AI Large Model Competition: From Academic Breakthroughs to Longer Free-for-All

2025-08-09 21:09:31

AI Large Model Competition: From Academic Hotspots to Engineering Challenges

Last month, a fierce "Animal War" erupted in the field of AI.

On one side is the Llama, which is popular among developers due to its open-source nature. On the other side is the large model called Falcon. In May, after the release of Falcon-40B, it surpassed Llama to top the open-source LLM rankings.

This leaderboard is created by the open-source model community and provides standards for evaluating LLM capabilities. The ranking is basically a back-and-forth refresh between Llama and Falcon. After the launch of Llama 2, the llama family temporarily took the lead; however, at the beginning of September, Falcon released the 180B version, achieving a higher ranking again.

Interestingly, the developers of "Falcon" are not a tech company, but a technology innovation research institute in the capital of the UAE. Government officials stated that their involvement in this project is to disrupt core players.

Today, the AI field has entered a stage of diverse development. Strong countries and companies are building their own large language models. In the Gulf region alone, there is more than one player - in August, Saudi Arabia just purchased over 3,000 H100 chips for domestic universities to train LLMs.

An investor complained: "Back then, I looked down on the innovation of internet business models, thinking there were no barriers. I didn't expect that hard technology and large model startups would still be a battle of hundreds of models..."

How did the so-called hard technology, which is claimed to be highly difficult, turn into a trend that everyone can participate in?

The Rise of Transformers

American startups, Chinese tech giants, and Middle Eastern oil tycoons can all dive into large models thanks to the famous paper "Attention Is All You Need."

In 2017, eight computer scientists publicly introduced the Transformer algorithm in this paper. This paper is currently the third most cited document in the history of AI, and the emergence of Transformer has sparked this wave of AI enthusiasm.

Currently, various large models, including the globally renowned GPT series, are built on the foundation of Transformers.

Before this, "teaching machines to read" has long been recognized as an academic challenge. Unlike image recognition, human reading not only focuses on the current words and sentences but also understands them in context. Early neural networks had inputs that were independent of each other, making it difficult to understand long texts, which often resulted in translation errors.

In 2014, Google scientist Ilya Sutskever made a breakthrough. He used Recurrent Neural Networks (RNN) to process natural language, significantly improving the performance of Google Translate. RNN proposed "recurrent design," allowing each neuron to receive inputs from both the current and previous moments, thereby gaining the ability to "combine context."

The emergence of RNN ignited enthusiasm for research in academia, but developers quickly discovered its serious flaws: the algorithm uses sequential computation, which, while solving the context problem, has low operational efficiency and struggles to handle a large number of parameters.

Since 2015, Noam Shazeer and seven other researchers have been developing alternatives to RNN, and the final result is the Transformer.

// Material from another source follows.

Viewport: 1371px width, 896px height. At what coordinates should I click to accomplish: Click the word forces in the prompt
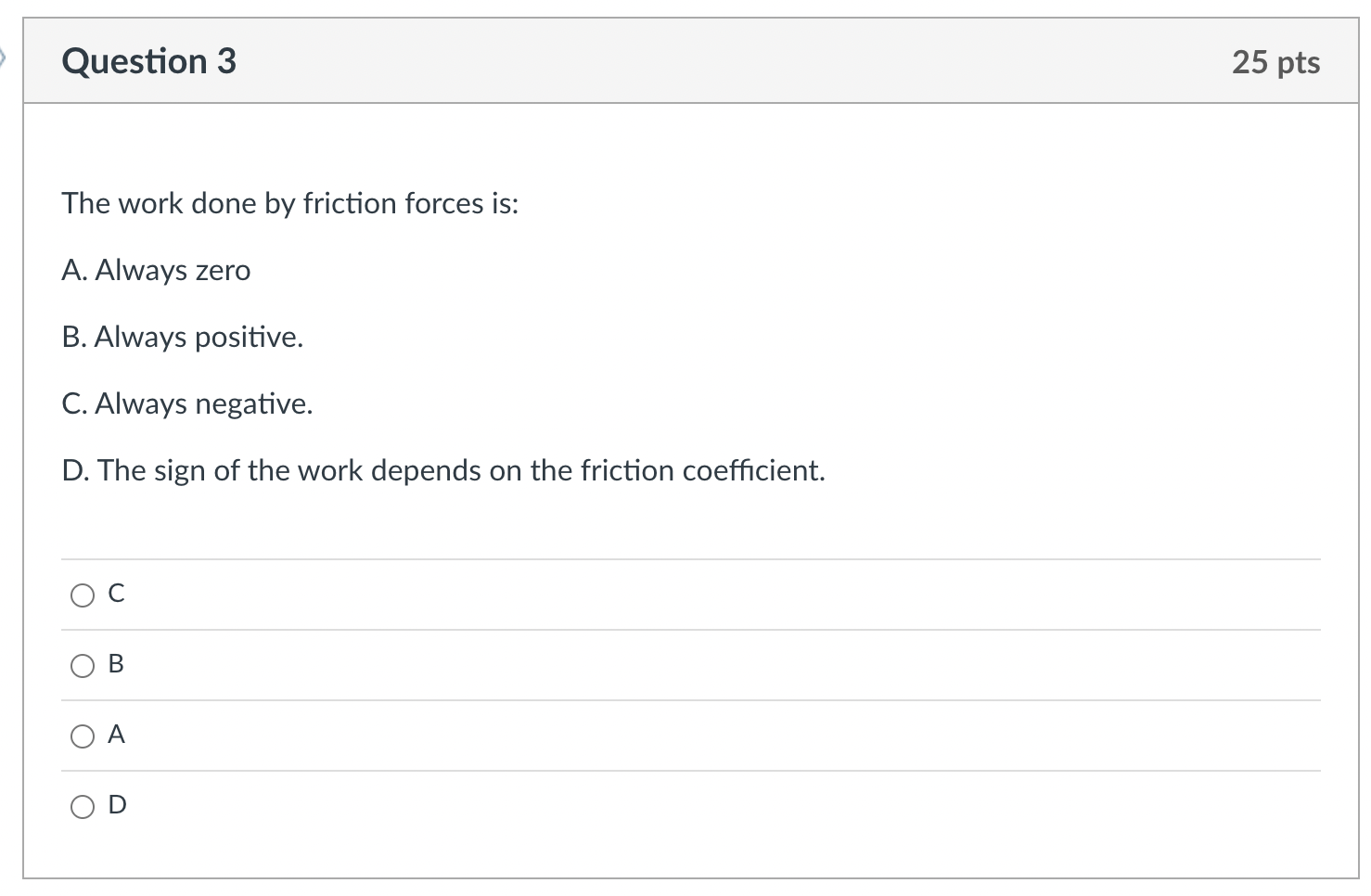[445, 203]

Compared to RNN, the Transformer has two major innovations: first, it replaces the cyclic design with positional encoding, achieving parallel computation, significantly improving training efficiency, and pushing AI into the era of large models; second, it further enhances contextual understanding capabilities.

The Transformer has solved multiple defects at once and gradually developed into a mainstream solution in the NLP field. It has turned large models from theoretical research into purely engineering problems.

In 2019, OpenAI developed GPT-2 based on Transformer, astonishing the academic community. Google then launched the more powerful Meena, which surpassed GPT-2 simply by increasing parameters and computing power. This deeply shocked Transformer author Shazeer, who wrote a memo titled "Meena Devours the World."

After the emergence of Transformers, the pace of algorithm innovation at the academic level has significantly slowed down. Engineering factors such as data engineering, computing power scale, and model architecture have increasingly become key components of AI competition. Companies with a certain level of technical strength can develop large models.

Computer scientist Andrew Ng pointed out during a speech at Stanford University: "AI is a collection of tools, including supervised learning, unsupervised learning, reinforcement learning, and generative AI. These are all general technologies, similar to electricity and the internet."

Although OpenAI remains a benchmark for LLMs, analysts believe that GPT-4's advantages mainly lie in engineering solutions. If open-sourced, any competitor can quickly replicate it. The analyst expects that other large tech companies will soon be able to create large models comparable in performance to GPT-4.

Weak Moat

Nowadays, the "Battle of Hundreds of Models" is no longer an exaggeration, but an objective reality.

Relevant reports indicate that as of July this year, the number of large models in the country has reached 130, surpassing the 114 in the United States. Various myths and legends are no longer sufficient for domestic tech companies to use for naming.

Apart from China and the United States, some relatively affluent countries have also initially realized the "one country, one model": Japan and the UAE already have their own large models, as well as Bhashini led by the Indian government and HyperClova X developed by the South Korean internet company Naver.

This scene seems to take us back to the early days of the internet when bubbles were everywhere. As mentioned earlier, Transformers have turned large models into purely engineering problems; as long as someone has money and GPUs, the rest is left to the parameters. However, a low entry barrier does not mean that everyone can become a giant in the AI era.

The "Animal Battle" mentioned at the beginning is a typical case: although Falcon has surpassed Llama in rankings, it is hard to say how much impact it has had on Meta.

As we all know, companies open-source their achievements not only to share technological dividends but also to harness social intelligence. As various sectors continue to use and improve Llama, Meta can apply these results to its own products.

For open-source large models, an active developer community is the core competitiveness.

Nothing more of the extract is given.